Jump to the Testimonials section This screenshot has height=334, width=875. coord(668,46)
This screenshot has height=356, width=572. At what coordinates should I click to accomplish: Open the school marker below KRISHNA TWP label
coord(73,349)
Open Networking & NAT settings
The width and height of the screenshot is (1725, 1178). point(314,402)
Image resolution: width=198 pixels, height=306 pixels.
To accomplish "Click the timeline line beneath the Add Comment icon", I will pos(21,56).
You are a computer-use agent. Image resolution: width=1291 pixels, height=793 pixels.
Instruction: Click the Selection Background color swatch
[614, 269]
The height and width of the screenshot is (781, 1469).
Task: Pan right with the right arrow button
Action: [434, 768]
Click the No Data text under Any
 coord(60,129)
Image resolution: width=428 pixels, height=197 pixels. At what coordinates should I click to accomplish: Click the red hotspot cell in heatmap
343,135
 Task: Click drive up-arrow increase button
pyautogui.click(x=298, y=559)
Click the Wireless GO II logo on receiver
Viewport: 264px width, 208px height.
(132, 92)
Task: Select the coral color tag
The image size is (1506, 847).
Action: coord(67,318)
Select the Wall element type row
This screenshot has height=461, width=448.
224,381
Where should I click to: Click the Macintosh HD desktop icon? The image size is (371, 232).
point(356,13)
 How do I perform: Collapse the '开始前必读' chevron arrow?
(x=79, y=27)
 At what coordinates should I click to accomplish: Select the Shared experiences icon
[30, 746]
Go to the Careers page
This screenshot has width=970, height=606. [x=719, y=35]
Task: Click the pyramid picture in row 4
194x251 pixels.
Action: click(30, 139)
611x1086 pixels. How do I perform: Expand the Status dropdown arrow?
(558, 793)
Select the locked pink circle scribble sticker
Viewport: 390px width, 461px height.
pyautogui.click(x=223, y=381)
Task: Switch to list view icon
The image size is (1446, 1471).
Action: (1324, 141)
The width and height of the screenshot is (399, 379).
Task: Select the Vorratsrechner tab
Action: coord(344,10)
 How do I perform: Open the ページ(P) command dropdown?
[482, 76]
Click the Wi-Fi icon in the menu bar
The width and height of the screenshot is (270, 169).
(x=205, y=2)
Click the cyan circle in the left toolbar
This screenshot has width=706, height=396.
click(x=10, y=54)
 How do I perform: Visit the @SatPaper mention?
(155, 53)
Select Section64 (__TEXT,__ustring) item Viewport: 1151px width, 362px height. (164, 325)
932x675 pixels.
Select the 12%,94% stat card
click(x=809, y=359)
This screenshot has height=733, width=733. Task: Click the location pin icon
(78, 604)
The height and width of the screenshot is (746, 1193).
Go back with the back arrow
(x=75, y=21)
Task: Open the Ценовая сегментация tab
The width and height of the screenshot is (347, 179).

Written instruction:
Rewrite all of the records above as a Markdown table with the columns "Row" and "Line," giving each nonblank line its own numbered row.

Exercise result:
| Row | Line |
|---|---|
| 1 | Jump to the Testimonials section This screenshot has height=334, width=875. coord(668,46) |
| 2 | This screenshot has height=356, width=572. At what coordinates should I click to accomplish: Open the school marker below KRISHNA TWP label |
| 3 | coord(73,349) |
| 4 | Open Networking & NAT settings |
| 5 | The width and height of the screenshot is (1725, 1178). point(314,402) |
| 6 | Image resolution: width=198 pixels, height=306 pixels. |
| 7 | To accomplish "Click the timeline line beneath the Add Comment icon", I will pos(21,56). |
| 8 | You are a computer-use agent. Image resolution: width=1291 pixels, height=793 pixels. |
| 9 | Instruction: Click the Selection Background color swatch |
| 10 | [614, 269] |
| 11 | The height and width of the screenshot is (781, 1469). |
| 12 | Task: Pan right with the right arrow button |
| 13 | Action: [434, 768] |
| 14 | Click the No Data text under Any |
| 15 |  coord(60,129) |
| 16 | Image resolution: width=428 pixels, height=197 pixels. At what coordinates should I click to accomplish: Click the red hotspot cell in heatmap |
| 17 | 343,135 |
| 18 |  Task: Click drive up-arrow increase button |
| 19 | pyautogui.click(x=298, y=559) |
| 20 | Click the Wireless GO II logo on receiver |
| 21 | Viewport: 264px width, 208px height. |
| 22 | (132, 92) |
| 23 | Task: Select the coral color tag |
| 24 | The image size is (1506, 847). |
| 25 | Action: coord(67,318) |
| 26 | Select the Wall element type row |
| 27 | This screenshot has height=461, width=448. |
| 28 | 224,381 |
| 29 | Where should I click to: Click the Macintosh HD desktop icon? The image size is (371, 232). |
| 30 | point(356,13) |
| 31 |  How do I perform: Collapse the '开始前必读' chevron arrow? |
| 32 | (x=79, y=27) |
| 33 |  At what coordinates should I click to accomplish: Select the Shared experiences icon |
| 34 | [30, 746] |
| 35 | Go to the Careers page |
| 36 | This screenshot has width=970, height=606. [x=719, y=35] |
| 37 | Task: Click the pyramid picture in row 4 |
| 38 | 194x251 pixels. |
| 39 | Action: click(30, 139) |
| 40 | 611x1086 pixels. How do I perform: Expand the Status dropdown arrow? |
| 41 | (558, 793) |
| 42 | Select the locked pink circle scribble sticker |
| 43 | Viewport: 390px width, 461px height. |
| 44 | pyautogui.click(x=223, y=381) |
| 45 | Task: Switch to list view icon |
| 46 | The image size is (1446, 1471). |
| 47 | Action: (1324, 141) |
| 48 | The width and height of the screenshot is (399, 379). |
| 49 | Task: Select the Vorratsrechner tab |
| 50 | Action: coord(344,10) |
| 51 |  How do I perform: Open the ページ(P) command dropdown? |
| 52 | [482, 76] |
| 53 | Click the Wi-Fi icon in the menu bar |
| 54 | The width and height of the screenshot is (270, 169). |
| 55 | (x=205, y=2) |
| 56 | Click the cyan circle in the left toolbar |
| 57 | This screenshot has width=706, height=396. |
| 58 | click(x=10, y=54) |
| 59 |  How do I perform: Visit the @SatPaper mention? |
| 60 | (155, 53) |
| 61 | Select Section64 (__TEXT,__ustring) item Viewport: 1151px width, 362px height. (164, 325) |
| 62 | 932x675 pixels. |
| 63 | Select the 12%,94% stat card |
| 64 | click(x=809, y=359) |
| 65 | This screenshot has height=733, width=733. Task: Click the location pin icon |
| 66 | (78, 604) |
| 67 | The height and width of the screenshot is (746, 1193). |
| 68 | Go back with the back arrow |
| 69 | (x=75, y=21) |
| 70 | Task: Open the Ценовая сегментация tab |
| 71 | The width and height of the screenshot is (347, 179). |